I would end up falling for a guy that my friends don't like or trust. I don't know if I can trust him myself, but he is so great....ugh I don't know what to do. Why does this happen with the first guy that may actually like me back (May being because he seems like a TOTAL flirt). Any Advice???
I feel as if the snow (and I guess rain too) makes me more emotional. I sit around and think about all the things I've been through. Daydreams always seem to arise, to show me what I want. It used to be you but I'm not sure anymore.
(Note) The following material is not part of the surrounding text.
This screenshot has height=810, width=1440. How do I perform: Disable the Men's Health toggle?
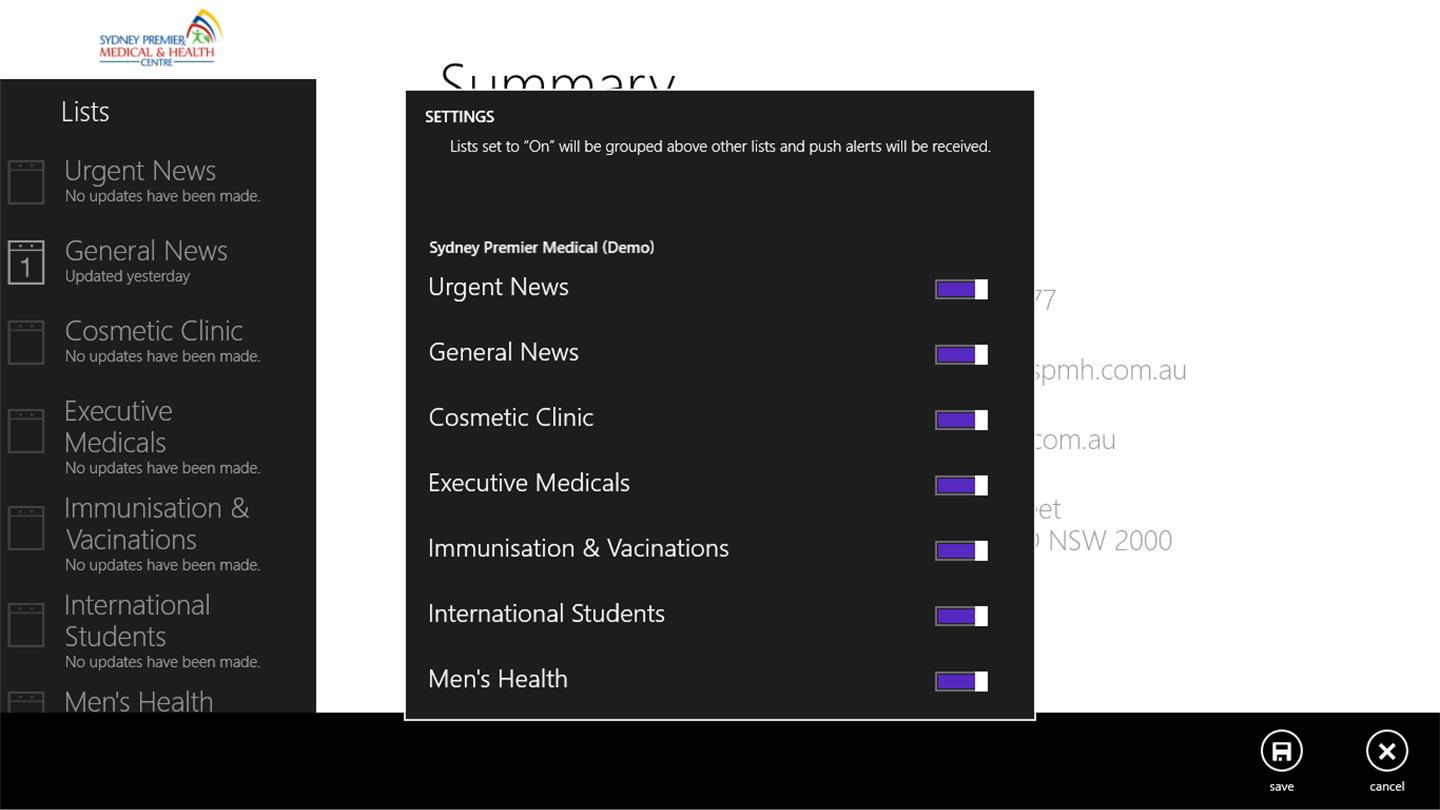pyautogui.click(x=961, y=681)
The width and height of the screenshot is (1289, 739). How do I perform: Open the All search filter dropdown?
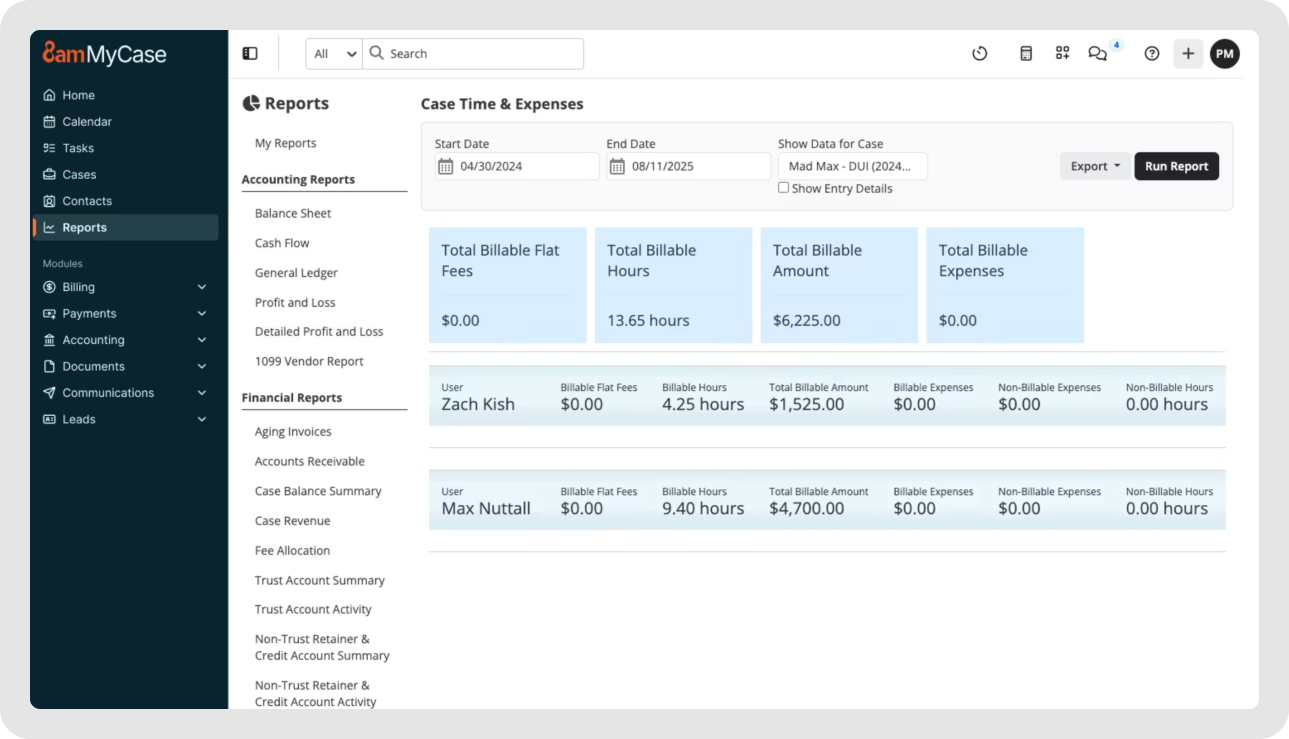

I thikknk I thought you were the only good one but I think I may have been wrong, there are other good ones out there
I never cried in public I would never do that to myself But here I am: tired, feeling lonely, thinking about you and watching the snow and as my mind drifts off, I feel a few tears start to fall I wish I was completely over you but I don't know if that will be possible until I find someone new But you know all about that...
I thought you were different, I thought you really cared but look how much you hurt me. But no, I can't tell you because your happiness is key. I truly want you to be happy even without me. As I watch the snow outside, it makes me want to cry but I know it's not right if I let the tears fall from my eye. We no longer talk everyday and I miss you so, so badly but inside I know it'll be ok; I won't always be this sad
So lately I have been so different...I changed ever since you left me. At least I assume you left me since you just stopped messaging me. Someone else answers your aim messages and a lady answers when I call your cell phone. Ok, I get the hint clearly you want us to be over although I don't understand how after FOUR years you think it is ok to just stop talking to me out of the blue. Over the summer I had so many new things going on that I was able to push it out of my mind most of the time but now I have so much more time to think and what does my mind have me think about, you of course. I can't handle it anymore I just really need you to talk to me, please I am so so lost without. I am sure you check my witty and I am sure you will see this and if you do, Justin, I still love you! Just remember that!!